§ **TASK DIRECTIONS**
Scan the entries below and return each line that contains "Download".

####

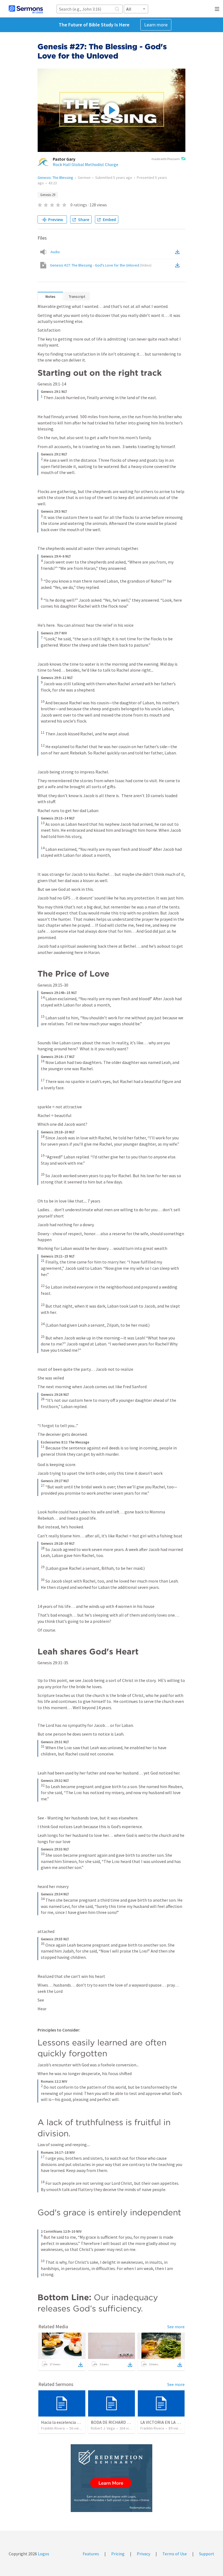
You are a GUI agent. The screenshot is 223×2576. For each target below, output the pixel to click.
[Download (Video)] (178, 265)
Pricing (118, 2553)
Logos (43, 2553)
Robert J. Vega (103, 2428)
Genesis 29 (47, 194)
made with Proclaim (165, 159)
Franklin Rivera (53, 2428)
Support (206, 2553)
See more (176, 2326)
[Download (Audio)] (178, 252)
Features (91, 2553)
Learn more (156, 25)
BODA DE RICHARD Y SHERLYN (119, 2422)
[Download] (80, 2364)
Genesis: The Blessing (55, 177)
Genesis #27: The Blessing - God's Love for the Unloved (100, 265)
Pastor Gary (64, 159)
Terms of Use (174, 2553)
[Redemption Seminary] (111, 2478)
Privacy (143, 2553)
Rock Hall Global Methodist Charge (85, 164)
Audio (55, 251)
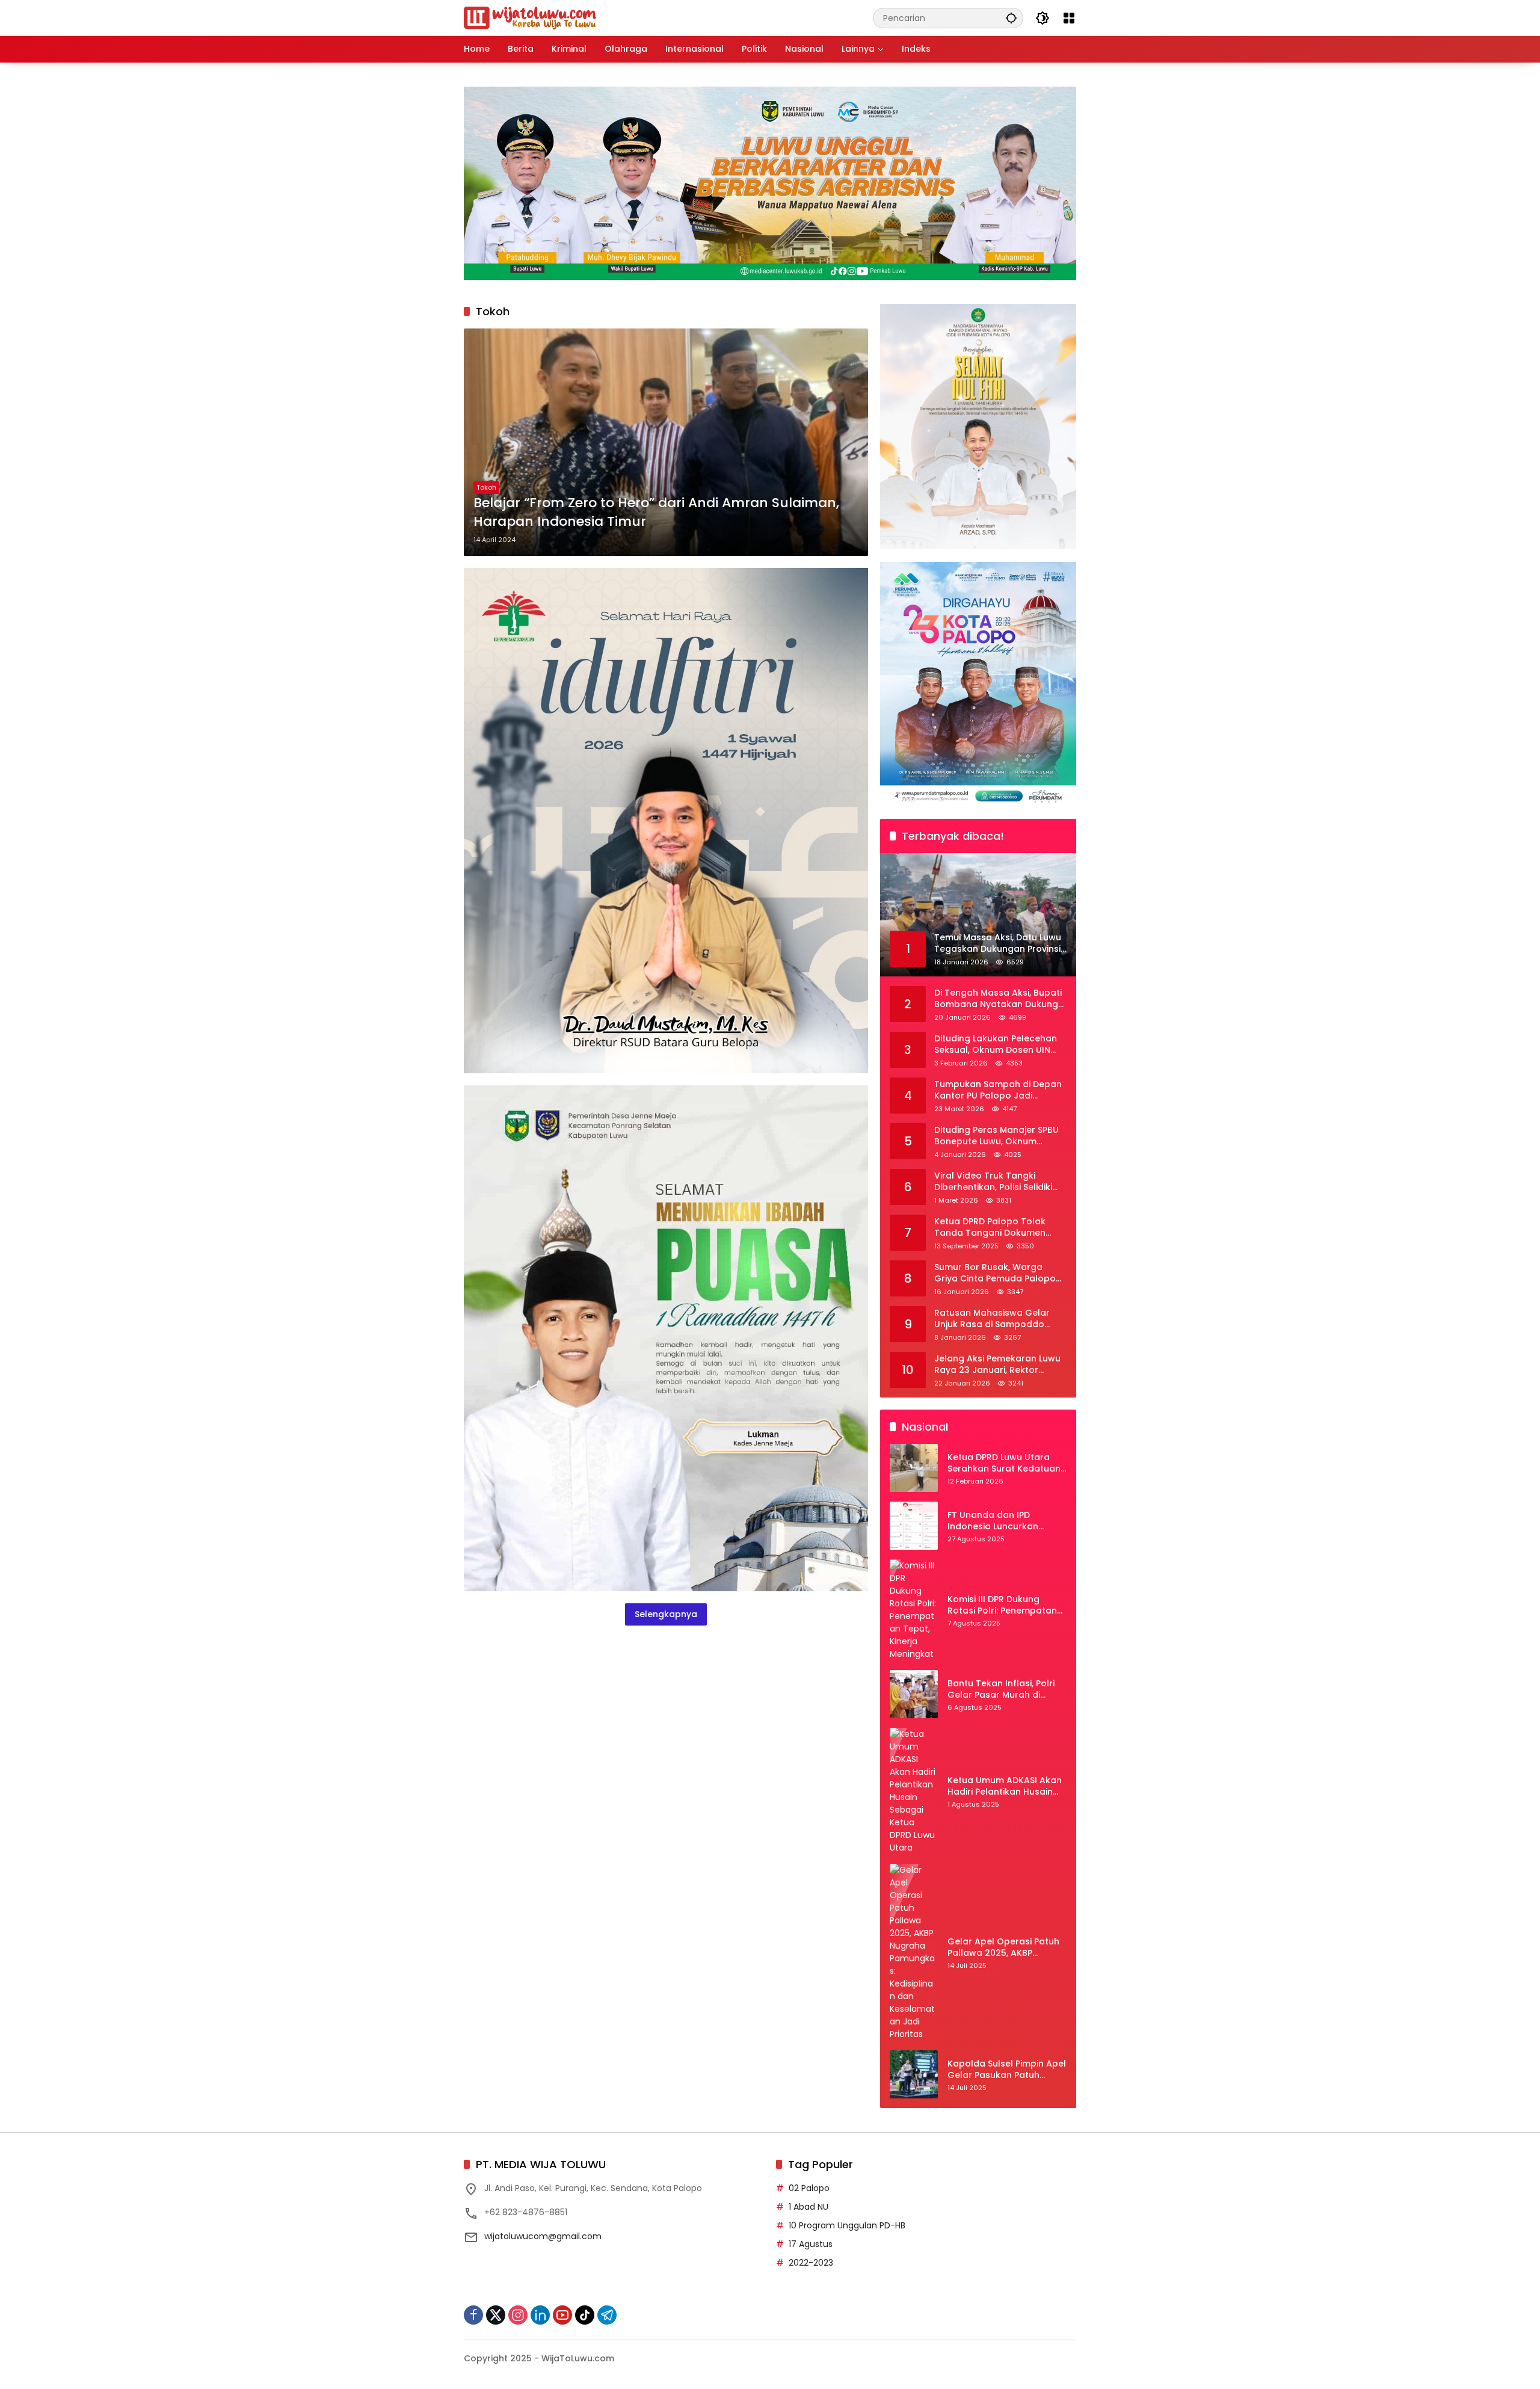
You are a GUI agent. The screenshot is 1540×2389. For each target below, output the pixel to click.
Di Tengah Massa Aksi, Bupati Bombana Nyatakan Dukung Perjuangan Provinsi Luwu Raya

####

§ **SOLUTION FOR THIS TASK**
[Download (Video)] (178, 265)
[Download (Audio)] (178, 252)
[Download] (80, 2364)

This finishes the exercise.